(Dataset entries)
######

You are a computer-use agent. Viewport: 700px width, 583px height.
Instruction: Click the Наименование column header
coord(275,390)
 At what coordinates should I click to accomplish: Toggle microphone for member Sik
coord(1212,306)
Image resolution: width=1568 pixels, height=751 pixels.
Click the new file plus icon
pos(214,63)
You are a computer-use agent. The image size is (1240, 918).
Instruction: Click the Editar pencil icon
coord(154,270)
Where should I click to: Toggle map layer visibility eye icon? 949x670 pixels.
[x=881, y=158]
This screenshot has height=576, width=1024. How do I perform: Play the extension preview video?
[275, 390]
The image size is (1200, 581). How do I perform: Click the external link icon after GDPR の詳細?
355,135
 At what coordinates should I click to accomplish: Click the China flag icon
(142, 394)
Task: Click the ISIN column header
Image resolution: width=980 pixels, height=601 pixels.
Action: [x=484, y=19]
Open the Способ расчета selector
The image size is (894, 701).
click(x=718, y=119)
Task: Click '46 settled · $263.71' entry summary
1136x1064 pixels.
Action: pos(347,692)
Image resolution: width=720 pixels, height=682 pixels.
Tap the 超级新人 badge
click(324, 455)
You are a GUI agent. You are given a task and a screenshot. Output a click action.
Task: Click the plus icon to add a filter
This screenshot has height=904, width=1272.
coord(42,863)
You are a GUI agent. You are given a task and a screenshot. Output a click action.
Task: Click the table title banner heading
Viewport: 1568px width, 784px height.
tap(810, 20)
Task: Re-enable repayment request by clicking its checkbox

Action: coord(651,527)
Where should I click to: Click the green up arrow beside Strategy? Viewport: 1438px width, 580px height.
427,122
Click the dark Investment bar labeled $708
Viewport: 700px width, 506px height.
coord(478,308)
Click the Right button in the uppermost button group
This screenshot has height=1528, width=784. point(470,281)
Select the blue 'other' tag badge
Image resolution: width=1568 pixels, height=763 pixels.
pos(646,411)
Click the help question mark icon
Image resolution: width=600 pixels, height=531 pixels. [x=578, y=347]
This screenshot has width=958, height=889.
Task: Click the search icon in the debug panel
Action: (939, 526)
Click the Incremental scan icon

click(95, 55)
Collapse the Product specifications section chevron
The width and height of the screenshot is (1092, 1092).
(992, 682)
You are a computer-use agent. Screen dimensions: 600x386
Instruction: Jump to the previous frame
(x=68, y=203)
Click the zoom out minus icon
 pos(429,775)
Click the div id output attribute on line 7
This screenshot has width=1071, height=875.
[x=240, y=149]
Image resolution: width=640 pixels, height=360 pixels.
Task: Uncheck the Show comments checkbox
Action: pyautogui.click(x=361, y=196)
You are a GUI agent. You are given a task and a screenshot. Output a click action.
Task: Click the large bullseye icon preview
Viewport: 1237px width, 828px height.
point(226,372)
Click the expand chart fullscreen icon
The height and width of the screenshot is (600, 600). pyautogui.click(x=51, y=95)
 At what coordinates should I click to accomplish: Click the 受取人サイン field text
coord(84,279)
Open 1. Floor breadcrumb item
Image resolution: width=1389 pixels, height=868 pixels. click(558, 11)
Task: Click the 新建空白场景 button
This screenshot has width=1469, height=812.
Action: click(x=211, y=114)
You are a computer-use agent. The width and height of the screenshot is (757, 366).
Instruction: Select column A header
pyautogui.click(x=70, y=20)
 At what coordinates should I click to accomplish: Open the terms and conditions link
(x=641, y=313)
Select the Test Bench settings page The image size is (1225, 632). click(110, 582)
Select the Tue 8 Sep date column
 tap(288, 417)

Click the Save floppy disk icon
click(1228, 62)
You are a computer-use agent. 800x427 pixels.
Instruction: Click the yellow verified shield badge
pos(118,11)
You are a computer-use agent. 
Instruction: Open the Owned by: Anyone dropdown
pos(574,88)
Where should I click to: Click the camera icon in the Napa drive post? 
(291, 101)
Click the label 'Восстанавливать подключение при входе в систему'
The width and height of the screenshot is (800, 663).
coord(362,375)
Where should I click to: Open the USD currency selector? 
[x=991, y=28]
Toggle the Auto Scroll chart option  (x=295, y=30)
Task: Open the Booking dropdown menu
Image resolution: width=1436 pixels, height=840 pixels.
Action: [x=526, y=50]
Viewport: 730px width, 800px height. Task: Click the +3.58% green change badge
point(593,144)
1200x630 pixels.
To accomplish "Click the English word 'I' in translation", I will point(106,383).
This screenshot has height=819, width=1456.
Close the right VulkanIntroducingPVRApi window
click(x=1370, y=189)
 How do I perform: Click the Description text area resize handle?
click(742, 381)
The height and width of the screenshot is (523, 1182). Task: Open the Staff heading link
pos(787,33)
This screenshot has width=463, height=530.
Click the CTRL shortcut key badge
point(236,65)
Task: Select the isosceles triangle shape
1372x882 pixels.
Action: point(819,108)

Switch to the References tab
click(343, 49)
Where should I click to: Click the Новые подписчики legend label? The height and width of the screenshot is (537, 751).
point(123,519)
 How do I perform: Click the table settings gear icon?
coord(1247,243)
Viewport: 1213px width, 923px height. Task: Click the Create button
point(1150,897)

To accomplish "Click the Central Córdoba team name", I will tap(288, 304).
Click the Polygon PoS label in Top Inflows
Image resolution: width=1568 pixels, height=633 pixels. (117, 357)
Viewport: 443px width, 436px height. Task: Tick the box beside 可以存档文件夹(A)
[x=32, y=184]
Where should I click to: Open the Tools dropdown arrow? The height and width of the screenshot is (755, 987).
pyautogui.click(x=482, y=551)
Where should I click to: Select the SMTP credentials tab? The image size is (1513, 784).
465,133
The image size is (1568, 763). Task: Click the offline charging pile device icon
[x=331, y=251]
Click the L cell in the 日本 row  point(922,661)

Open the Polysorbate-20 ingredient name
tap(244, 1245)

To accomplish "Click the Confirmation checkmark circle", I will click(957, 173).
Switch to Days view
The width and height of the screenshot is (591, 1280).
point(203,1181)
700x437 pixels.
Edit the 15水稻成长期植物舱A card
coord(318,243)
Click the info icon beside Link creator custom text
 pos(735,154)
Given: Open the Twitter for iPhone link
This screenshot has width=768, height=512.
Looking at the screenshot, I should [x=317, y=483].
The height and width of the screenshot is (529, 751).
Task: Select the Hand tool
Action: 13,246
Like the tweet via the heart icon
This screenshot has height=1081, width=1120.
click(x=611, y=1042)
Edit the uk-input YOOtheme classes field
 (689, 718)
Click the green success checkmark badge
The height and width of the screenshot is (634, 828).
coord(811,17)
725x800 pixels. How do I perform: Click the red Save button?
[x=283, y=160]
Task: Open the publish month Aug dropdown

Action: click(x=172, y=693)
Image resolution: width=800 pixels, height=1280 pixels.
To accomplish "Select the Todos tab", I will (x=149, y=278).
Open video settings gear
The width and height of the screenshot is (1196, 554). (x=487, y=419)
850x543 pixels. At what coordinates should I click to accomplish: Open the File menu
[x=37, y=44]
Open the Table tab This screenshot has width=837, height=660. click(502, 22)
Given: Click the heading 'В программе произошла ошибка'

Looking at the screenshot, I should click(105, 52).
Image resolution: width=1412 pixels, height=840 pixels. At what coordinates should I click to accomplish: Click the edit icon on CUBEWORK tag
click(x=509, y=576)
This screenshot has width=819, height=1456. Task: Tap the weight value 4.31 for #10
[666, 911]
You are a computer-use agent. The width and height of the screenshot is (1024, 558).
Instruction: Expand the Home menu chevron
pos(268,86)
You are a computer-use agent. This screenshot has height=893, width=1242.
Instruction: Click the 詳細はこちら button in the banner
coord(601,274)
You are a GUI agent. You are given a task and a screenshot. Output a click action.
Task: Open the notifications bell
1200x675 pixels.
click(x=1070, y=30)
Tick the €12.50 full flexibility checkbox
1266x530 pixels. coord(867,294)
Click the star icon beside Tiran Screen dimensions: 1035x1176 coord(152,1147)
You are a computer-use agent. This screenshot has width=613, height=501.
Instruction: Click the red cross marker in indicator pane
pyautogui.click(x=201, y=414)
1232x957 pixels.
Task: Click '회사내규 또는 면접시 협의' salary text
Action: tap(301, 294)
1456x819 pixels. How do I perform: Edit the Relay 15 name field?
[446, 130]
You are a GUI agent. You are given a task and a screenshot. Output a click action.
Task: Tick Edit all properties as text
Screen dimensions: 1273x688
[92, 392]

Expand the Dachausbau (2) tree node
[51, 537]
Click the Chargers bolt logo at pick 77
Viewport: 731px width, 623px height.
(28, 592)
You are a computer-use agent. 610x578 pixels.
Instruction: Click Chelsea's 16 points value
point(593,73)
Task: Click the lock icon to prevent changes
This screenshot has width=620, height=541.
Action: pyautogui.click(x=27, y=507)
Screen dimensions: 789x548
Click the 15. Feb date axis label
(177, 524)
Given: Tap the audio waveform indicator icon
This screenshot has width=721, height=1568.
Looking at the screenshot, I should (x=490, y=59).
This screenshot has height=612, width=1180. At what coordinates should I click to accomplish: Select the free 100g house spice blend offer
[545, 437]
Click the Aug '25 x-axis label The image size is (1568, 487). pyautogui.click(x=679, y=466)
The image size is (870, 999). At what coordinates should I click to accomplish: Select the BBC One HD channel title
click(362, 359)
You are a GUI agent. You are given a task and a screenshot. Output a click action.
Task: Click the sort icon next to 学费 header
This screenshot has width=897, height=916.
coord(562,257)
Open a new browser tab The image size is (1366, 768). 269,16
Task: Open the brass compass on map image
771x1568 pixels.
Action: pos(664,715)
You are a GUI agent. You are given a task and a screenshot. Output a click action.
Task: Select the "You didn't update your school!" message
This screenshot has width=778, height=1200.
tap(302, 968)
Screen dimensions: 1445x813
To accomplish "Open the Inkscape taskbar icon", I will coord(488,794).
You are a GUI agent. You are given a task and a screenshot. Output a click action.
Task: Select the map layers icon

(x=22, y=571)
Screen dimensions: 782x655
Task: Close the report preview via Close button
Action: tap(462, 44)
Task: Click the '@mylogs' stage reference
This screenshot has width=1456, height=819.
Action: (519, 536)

######

→ **DIRECTIONS FOR THIS TASK**
Filter the entries above down to the lines that hold the word "will", and copy those lines.

→ **THE ANSWER**
To accomplish "Click the English word 'I' in translation", I will point(106,383).
To accomplish "Click the Central Córdoba team name", I will tap(288, 304).
To accomplish "Click the Confirmation checkmark circle", I will click(957, 173).
To accomplish "Select the Todos tab", I will (x=149, y=278).
To accomplish "Open the Inkscape taskbar icon", I will coord(488,794).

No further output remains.